---- Data

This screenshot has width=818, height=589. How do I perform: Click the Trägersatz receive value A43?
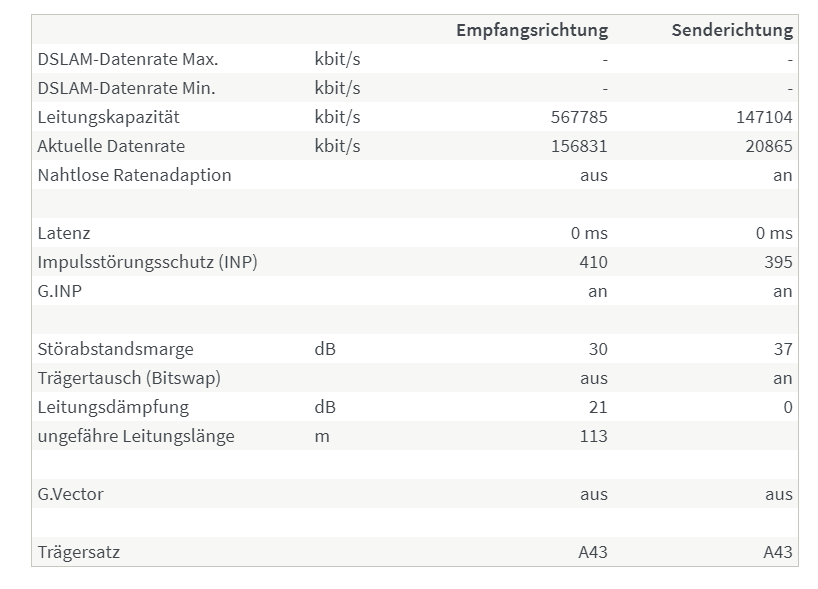(593, 552)
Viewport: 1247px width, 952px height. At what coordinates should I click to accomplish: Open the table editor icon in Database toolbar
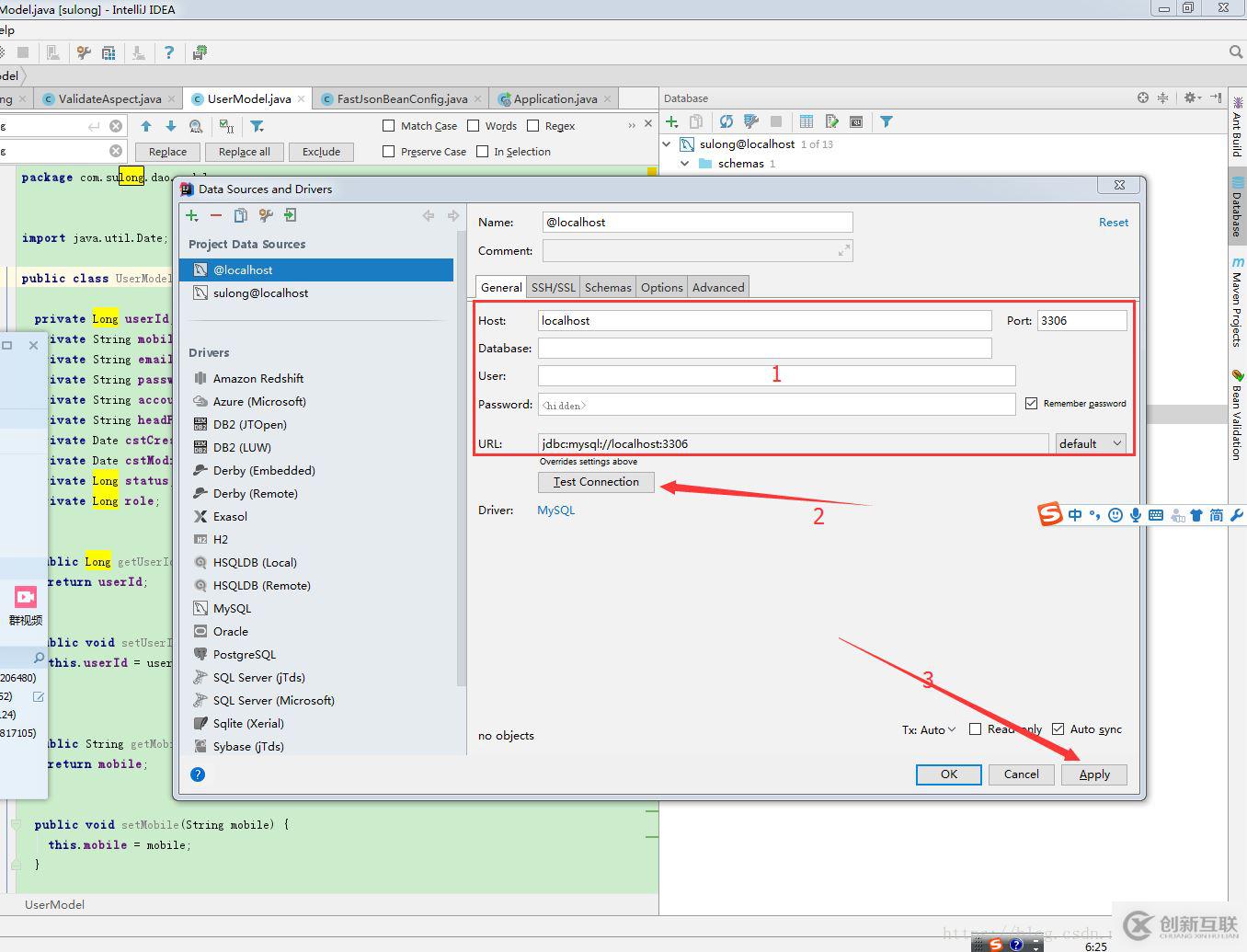[807, 121]
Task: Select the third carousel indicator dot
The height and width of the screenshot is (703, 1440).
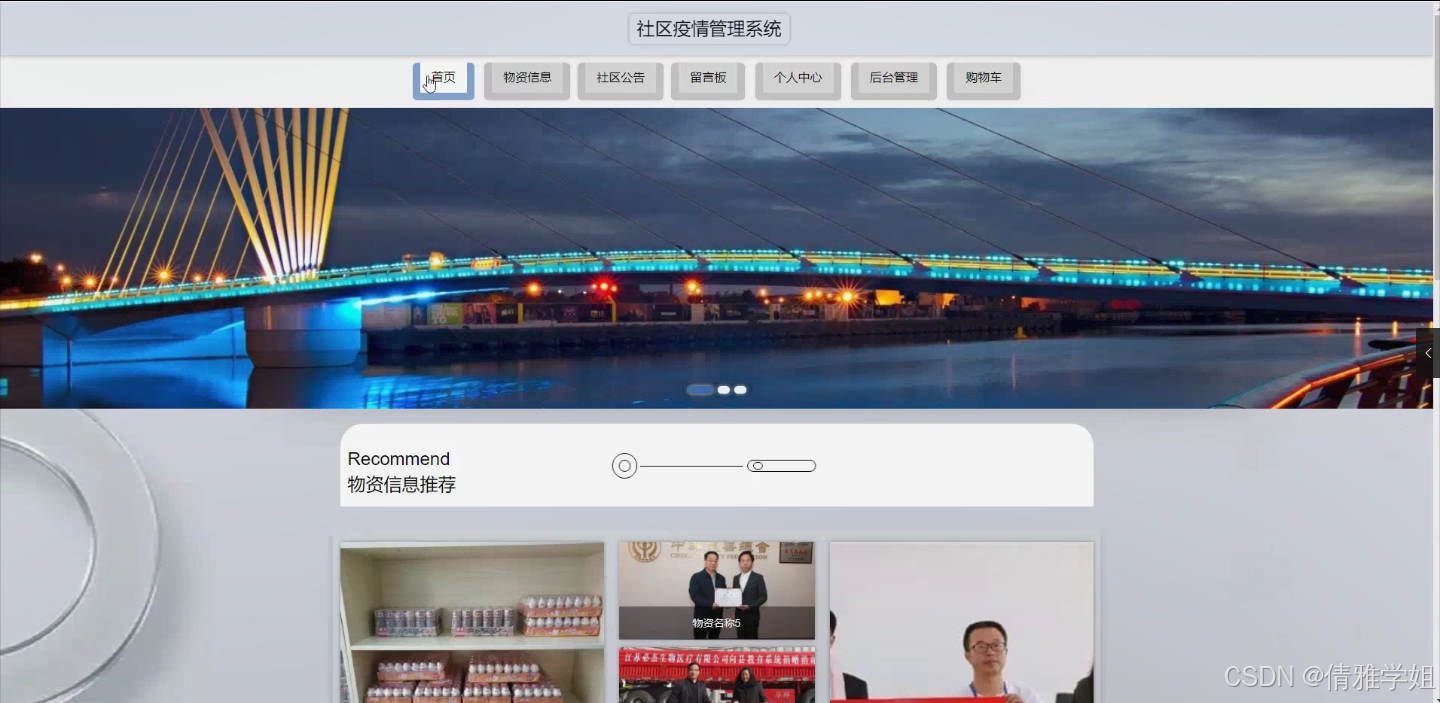Action: (x=740, y=389)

--------

All of the material above is to be retyped verbatim, with its pictures omitted.

This screenshot has width=818, height=589. How do I perform: Click the Trägersatz receive value A43?
(593, 552)
Viewport: 1247px width, 952px height. At what coordinates should I click to accomplish: Open the table editor icon in Database toolbar
[807, 121]
Task: Select the third carousel indicator dot
The height and width of the screenshot is (703, 1440).
Action: (x=740, y=389)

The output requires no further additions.